Participants very thoughtfully provided ideas to solve their community problems. Included in those strategies were those about eating and exercise, environmental protection, social support, disease prevention/health promotion programs, social support, programs to bring people together for mutual problem solving, identifying additional transportation solutions and most importantly, increasing awareness of the programs that do exist and those which might evolve from this research.

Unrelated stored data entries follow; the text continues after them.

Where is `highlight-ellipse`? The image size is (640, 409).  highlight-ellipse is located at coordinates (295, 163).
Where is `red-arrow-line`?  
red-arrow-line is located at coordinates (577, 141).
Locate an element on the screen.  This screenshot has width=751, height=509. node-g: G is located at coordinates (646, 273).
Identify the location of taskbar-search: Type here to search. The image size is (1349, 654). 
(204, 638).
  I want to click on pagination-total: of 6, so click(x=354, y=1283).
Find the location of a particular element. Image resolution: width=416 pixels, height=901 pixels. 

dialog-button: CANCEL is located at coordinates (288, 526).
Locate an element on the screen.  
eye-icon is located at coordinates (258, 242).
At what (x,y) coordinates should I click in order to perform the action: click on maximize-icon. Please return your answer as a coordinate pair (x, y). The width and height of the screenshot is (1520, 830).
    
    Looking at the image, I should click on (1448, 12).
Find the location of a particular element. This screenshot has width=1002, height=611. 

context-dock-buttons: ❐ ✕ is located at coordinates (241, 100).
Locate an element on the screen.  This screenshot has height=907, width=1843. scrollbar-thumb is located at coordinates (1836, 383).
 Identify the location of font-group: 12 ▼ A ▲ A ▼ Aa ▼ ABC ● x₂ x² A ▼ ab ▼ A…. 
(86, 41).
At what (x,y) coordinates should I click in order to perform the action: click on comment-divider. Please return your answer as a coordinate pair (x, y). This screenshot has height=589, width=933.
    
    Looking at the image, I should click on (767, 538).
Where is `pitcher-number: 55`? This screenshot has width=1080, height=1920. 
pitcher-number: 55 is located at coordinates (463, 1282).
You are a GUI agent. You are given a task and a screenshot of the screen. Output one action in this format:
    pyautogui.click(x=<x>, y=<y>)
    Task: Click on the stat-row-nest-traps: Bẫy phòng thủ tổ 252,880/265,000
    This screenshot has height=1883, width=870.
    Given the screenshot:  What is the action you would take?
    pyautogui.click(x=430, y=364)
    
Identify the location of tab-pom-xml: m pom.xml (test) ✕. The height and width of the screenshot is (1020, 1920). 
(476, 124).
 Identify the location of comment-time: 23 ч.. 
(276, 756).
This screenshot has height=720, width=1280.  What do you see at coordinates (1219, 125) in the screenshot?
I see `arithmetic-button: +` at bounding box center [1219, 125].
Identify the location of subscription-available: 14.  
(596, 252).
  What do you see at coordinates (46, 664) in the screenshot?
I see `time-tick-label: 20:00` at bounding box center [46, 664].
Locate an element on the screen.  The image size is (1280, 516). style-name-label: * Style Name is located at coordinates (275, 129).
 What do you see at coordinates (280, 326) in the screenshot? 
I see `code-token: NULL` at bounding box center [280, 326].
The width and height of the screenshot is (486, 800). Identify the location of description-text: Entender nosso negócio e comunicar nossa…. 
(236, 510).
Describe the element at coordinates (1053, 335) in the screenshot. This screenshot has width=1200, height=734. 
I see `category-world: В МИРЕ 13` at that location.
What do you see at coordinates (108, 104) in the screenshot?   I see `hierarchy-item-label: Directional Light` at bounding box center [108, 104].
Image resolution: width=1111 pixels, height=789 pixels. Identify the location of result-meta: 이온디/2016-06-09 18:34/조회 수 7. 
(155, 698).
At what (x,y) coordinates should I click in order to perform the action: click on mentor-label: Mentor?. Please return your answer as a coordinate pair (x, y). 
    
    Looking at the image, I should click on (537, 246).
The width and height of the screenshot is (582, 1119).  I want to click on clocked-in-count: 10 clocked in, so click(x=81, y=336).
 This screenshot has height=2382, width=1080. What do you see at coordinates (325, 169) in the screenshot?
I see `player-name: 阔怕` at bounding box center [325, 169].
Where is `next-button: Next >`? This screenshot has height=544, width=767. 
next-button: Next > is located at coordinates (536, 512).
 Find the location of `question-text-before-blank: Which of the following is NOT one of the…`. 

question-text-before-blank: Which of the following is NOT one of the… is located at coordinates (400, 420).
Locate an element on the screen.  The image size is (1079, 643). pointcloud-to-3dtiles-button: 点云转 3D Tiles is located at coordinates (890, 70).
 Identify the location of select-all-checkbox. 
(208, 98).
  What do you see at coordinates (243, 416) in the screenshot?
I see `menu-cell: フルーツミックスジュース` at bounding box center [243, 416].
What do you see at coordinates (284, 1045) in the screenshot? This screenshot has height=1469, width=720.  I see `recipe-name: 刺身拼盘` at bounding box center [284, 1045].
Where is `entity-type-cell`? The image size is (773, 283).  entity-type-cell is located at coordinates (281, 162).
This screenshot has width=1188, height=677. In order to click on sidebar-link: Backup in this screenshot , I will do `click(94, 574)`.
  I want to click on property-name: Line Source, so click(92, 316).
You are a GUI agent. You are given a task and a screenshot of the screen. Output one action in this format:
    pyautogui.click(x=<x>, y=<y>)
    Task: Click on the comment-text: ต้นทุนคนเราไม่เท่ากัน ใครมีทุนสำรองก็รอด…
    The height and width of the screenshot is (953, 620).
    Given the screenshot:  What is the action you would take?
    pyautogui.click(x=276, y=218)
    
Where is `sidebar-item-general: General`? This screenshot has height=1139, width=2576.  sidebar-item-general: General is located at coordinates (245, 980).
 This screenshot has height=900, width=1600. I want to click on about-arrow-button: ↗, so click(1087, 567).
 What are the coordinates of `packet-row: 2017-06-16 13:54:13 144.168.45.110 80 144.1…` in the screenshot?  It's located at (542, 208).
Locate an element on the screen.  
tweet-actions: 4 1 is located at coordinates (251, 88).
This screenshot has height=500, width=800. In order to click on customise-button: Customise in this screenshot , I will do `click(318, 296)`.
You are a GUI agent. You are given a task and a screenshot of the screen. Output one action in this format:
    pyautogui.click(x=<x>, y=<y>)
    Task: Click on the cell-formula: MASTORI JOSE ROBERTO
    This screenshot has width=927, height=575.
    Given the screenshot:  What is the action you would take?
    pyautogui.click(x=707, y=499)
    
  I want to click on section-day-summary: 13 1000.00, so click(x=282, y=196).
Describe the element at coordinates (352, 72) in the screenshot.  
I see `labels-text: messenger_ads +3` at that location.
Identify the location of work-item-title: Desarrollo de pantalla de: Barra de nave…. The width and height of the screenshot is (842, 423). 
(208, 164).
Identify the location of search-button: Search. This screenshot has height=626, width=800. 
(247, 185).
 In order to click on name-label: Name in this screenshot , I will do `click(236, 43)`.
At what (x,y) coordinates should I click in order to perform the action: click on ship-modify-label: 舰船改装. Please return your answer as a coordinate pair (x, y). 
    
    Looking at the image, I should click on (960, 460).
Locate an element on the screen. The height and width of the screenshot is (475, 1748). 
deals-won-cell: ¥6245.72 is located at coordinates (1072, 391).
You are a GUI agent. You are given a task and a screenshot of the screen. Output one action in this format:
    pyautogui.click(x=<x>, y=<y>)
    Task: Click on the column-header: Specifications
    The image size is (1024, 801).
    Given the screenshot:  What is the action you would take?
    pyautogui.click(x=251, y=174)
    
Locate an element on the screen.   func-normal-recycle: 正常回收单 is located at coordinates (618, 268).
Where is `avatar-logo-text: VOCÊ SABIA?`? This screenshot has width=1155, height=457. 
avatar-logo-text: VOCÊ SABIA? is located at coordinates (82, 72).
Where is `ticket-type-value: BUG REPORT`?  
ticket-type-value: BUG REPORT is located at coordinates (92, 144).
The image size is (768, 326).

Participants were strongly supportive of having research done in their community but they advocated for the researchers to come back to share the results and to engage the community in arriving at ways to use the data for the benefit of the community. The CTSA manual, “Principles of Community Engagement” (2011) describes the most appropriate approach for research—to engage the stakeholders from the beginning in a mutually responsive and respectful partnership. What the focus group participants asked for suggests that the research that has been done on the Zuni has often not been in partnership—or with the community—but rather “on” or “in” the community.

Summary and conclusions

We collaborated with Zuni community members to evaluate the contextual barriers and facilitators to healthcare utilization. We identified behavioral, socioeconomic, and cultural factors that play a role in the contextual influences on the creation of chronic disease disparities in the Zuni Pueblo. We now have an opportunity to address the related to health promotion and disease prevention and incorporate these factors into a broadly focused intervention. Ultimately this information will add to the armamentarium of clinicians and healthcare policymakers and help them to prioritize investments in prevention and management of chronic disease. In conclusion, development of a modified indigenous CCM that addresses these perceived barriers may significantly improve community access to healthcare and decrease the impact of interrelated epidemics of obesity, diabetes and kidney disease. Improved healthcare access, better preventive screenings, and culturally appropriate community-based health promotion programs and policies should be examined as possible ways to reduce health disparities.

Acknowledgments

The authors acknowledge the contribution and support of the Zuni Governors and the Tribal Council. We sincerely thank the Zuni people for welcoming us in their lives. This project was supported in full from the grants funded by the National Center for research Resources (5P20RR016480–12) and the National Institute of General Medical Sciences (8P20GM103451–12) from NIH. We would also like to acknowledge partial support from the pilot project grant funding from the National Center for Research Resources and the National Center for Advancing Translational Sciences of the National Institutes of Health through Grant Number 8UL1TR000041, The University of New Mexico Clinical and Translational Science Center.